Your goal:
Count every line below containing "Focus"; state the number only.
-.-.-
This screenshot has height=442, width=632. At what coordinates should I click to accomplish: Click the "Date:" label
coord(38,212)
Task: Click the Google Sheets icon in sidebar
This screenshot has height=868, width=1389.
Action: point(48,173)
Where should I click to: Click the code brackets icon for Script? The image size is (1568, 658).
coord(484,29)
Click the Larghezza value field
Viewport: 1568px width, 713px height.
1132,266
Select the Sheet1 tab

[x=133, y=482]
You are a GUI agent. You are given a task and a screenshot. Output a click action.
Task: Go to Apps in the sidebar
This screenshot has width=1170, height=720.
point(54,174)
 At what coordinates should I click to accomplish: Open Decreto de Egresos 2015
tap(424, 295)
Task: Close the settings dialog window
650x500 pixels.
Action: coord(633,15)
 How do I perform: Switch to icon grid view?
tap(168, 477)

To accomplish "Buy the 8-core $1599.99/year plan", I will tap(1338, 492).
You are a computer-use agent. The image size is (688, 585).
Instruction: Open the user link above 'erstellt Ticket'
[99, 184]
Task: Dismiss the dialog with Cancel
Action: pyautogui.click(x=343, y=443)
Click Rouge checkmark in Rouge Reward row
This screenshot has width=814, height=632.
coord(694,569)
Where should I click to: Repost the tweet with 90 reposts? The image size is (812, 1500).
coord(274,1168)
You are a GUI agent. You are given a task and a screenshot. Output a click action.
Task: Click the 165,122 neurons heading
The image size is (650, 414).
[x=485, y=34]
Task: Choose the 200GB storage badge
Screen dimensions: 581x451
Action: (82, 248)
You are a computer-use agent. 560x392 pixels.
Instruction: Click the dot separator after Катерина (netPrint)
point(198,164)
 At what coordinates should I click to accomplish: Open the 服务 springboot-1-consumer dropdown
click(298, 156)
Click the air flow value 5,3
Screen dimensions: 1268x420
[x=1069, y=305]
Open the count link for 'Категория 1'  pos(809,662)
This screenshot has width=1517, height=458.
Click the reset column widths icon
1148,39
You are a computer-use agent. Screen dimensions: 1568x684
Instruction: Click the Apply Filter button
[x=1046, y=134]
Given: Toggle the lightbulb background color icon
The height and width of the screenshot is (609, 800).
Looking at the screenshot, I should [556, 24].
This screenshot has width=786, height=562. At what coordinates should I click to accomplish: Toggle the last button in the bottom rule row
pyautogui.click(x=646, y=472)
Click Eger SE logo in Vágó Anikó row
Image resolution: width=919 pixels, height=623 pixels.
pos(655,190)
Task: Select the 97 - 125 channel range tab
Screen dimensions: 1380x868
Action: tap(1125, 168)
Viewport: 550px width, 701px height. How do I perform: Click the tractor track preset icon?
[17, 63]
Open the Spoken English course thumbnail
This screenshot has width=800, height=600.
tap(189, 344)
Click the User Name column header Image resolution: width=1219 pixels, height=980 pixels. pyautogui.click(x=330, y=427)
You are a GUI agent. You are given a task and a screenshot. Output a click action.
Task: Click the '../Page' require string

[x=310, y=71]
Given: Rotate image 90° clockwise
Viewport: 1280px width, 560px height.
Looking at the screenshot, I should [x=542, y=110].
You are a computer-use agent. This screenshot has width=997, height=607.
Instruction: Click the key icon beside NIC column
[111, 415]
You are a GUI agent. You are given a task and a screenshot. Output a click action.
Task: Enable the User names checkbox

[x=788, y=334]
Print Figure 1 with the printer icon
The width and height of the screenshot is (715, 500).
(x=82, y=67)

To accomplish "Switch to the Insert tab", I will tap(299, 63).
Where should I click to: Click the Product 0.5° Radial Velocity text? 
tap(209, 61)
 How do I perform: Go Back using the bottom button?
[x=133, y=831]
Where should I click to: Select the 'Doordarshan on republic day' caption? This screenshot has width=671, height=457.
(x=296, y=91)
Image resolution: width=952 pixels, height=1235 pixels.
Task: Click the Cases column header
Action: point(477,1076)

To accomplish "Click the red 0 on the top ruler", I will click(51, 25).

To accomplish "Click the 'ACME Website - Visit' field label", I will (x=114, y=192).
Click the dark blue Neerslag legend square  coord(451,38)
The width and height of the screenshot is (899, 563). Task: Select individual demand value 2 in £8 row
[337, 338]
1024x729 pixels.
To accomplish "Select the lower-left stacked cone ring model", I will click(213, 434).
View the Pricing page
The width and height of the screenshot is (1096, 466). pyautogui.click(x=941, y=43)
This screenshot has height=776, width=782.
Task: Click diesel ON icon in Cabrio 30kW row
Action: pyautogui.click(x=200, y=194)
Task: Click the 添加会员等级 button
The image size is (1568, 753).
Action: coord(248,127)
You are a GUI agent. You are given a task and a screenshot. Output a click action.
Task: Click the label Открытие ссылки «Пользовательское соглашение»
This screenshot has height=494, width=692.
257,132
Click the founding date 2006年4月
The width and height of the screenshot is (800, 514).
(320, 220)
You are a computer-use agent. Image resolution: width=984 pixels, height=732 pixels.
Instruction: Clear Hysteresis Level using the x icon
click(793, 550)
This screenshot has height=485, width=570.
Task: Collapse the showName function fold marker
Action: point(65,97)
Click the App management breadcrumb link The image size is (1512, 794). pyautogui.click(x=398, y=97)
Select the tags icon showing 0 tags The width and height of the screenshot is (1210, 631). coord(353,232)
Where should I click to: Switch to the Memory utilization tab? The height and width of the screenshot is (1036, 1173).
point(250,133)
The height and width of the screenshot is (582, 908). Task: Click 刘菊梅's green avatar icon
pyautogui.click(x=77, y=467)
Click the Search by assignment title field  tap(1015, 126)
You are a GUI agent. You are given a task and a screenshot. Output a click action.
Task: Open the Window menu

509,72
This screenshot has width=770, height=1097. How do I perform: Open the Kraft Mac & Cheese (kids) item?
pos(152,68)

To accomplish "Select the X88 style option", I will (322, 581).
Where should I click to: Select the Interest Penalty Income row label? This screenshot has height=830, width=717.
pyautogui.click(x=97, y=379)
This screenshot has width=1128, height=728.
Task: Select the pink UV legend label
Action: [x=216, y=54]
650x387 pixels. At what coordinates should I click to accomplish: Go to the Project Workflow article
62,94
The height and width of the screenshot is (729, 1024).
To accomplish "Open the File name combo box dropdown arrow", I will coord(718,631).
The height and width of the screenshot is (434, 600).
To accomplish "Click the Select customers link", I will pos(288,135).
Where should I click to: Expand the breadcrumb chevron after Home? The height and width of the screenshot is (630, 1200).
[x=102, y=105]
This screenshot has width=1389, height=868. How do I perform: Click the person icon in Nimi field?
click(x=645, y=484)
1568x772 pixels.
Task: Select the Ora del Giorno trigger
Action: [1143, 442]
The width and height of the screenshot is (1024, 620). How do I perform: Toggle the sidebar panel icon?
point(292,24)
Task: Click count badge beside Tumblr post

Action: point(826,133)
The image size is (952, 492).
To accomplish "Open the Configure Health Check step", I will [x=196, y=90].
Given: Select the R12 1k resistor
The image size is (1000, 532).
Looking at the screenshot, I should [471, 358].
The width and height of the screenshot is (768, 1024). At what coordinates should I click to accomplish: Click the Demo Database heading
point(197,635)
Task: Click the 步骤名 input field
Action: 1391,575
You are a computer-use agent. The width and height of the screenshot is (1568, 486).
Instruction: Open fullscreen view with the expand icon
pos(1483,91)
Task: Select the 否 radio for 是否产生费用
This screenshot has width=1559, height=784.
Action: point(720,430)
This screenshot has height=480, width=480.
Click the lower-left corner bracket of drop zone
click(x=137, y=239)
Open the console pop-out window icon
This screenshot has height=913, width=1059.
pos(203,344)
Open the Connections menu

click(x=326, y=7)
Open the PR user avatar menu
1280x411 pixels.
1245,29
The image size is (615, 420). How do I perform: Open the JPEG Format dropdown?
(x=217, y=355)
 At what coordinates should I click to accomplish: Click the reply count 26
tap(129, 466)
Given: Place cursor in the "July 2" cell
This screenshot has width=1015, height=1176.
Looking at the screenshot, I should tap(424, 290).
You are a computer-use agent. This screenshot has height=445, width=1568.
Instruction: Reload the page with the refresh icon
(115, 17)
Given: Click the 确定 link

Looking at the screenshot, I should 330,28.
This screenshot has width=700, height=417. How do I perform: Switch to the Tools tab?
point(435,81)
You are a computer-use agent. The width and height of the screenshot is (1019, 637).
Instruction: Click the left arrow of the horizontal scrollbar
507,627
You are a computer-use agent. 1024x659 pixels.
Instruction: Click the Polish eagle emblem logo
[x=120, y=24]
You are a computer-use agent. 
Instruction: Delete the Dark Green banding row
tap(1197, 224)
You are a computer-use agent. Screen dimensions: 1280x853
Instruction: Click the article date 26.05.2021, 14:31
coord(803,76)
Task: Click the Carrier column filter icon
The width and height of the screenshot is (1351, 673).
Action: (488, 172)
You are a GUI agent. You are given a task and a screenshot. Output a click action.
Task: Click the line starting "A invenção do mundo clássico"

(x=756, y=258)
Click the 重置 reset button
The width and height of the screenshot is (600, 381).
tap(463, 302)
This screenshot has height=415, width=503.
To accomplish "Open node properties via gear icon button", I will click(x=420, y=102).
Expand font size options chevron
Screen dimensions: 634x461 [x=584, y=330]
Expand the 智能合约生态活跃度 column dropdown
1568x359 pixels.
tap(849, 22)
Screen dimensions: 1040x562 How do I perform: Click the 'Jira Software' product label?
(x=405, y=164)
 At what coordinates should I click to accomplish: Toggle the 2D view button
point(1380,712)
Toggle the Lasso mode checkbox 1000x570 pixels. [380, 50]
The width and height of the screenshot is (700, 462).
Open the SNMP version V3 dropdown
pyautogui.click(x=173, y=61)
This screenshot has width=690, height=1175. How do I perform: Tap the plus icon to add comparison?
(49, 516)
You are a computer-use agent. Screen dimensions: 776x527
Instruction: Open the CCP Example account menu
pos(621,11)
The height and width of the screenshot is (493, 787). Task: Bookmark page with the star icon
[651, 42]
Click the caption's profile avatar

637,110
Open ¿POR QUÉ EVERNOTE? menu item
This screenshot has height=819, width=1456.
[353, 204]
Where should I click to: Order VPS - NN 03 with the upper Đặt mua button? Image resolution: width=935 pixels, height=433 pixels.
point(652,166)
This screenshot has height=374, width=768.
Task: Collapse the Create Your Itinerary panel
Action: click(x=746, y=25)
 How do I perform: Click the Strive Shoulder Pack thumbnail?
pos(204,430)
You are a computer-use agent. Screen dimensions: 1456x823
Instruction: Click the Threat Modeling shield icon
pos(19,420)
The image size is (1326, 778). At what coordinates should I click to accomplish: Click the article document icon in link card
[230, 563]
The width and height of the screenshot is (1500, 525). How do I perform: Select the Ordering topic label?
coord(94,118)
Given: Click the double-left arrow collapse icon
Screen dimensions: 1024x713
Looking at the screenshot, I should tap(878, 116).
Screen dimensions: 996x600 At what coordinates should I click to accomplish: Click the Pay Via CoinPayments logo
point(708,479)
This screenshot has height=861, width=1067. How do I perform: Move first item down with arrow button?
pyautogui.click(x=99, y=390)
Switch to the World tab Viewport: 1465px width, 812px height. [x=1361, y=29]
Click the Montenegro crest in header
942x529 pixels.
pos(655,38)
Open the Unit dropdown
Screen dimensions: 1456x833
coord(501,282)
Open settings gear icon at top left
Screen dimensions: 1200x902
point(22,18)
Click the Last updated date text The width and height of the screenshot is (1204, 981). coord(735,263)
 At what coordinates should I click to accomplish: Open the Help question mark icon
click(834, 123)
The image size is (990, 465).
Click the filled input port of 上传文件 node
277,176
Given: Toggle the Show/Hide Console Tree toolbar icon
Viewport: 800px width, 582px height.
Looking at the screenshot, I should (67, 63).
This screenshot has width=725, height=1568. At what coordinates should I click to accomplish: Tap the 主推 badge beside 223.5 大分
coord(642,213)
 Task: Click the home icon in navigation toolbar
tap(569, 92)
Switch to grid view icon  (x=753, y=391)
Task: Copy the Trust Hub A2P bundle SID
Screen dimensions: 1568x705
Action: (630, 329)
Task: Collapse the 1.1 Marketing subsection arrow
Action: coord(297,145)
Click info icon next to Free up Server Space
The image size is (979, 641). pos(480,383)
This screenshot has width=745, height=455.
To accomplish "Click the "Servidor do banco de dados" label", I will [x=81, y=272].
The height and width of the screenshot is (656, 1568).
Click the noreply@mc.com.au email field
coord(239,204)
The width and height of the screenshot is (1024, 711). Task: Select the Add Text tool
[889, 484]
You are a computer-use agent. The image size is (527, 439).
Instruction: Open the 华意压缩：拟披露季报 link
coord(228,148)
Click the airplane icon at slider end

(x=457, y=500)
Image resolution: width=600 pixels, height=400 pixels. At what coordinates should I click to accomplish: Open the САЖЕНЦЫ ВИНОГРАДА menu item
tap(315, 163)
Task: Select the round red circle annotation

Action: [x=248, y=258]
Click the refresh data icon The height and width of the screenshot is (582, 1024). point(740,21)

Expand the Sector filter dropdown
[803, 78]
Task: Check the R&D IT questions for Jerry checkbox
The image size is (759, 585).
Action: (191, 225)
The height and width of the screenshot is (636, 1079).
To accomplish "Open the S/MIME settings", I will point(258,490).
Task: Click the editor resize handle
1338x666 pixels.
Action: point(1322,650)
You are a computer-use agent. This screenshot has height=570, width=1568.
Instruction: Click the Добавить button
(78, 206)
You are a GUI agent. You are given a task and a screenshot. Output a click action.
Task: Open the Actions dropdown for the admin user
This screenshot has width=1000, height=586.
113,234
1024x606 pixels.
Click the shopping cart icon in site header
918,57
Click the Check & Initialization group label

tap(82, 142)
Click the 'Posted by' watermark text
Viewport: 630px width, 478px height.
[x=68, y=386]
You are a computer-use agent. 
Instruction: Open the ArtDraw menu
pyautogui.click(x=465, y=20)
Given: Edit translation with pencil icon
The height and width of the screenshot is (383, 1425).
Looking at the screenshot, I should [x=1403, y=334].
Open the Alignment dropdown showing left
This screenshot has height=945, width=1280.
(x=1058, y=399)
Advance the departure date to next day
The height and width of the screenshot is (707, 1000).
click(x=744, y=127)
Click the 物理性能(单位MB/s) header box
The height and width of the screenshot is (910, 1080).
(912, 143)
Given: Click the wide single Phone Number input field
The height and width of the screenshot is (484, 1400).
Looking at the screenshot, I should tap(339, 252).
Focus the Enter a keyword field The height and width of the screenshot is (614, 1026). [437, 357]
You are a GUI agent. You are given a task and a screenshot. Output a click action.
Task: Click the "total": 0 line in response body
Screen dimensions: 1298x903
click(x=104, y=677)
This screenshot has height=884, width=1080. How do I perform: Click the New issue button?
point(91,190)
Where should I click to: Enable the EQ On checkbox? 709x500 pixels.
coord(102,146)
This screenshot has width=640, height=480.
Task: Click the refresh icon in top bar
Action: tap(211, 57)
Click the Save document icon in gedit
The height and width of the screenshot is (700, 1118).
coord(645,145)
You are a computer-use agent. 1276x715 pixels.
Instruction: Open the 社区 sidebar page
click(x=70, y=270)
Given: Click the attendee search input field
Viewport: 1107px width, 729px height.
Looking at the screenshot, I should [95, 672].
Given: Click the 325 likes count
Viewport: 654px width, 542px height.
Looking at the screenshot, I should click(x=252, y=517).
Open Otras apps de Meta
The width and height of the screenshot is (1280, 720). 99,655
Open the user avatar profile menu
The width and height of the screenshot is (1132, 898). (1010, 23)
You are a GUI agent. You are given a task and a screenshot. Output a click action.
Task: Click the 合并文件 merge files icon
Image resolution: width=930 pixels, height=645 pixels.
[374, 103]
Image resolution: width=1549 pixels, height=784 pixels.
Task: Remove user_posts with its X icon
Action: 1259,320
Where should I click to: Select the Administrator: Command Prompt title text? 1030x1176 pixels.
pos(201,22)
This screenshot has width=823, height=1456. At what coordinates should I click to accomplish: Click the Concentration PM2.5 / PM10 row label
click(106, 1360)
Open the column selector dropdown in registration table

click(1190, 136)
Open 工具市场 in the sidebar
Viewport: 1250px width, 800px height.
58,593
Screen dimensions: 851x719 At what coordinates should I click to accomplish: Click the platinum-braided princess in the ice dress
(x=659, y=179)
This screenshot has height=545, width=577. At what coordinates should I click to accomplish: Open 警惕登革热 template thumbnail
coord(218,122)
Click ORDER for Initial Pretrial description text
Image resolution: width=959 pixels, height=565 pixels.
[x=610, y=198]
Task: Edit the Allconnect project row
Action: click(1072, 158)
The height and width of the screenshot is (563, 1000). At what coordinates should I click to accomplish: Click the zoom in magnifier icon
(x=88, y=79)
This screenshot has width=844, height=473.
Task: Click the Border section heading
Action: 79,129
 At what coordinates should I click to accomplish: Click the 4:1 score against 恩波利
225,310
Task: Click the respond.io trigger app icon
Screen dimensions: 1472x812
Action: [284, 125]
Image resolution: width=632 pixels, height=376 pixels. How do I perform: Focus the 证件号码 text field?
-.-.-
Output below:
2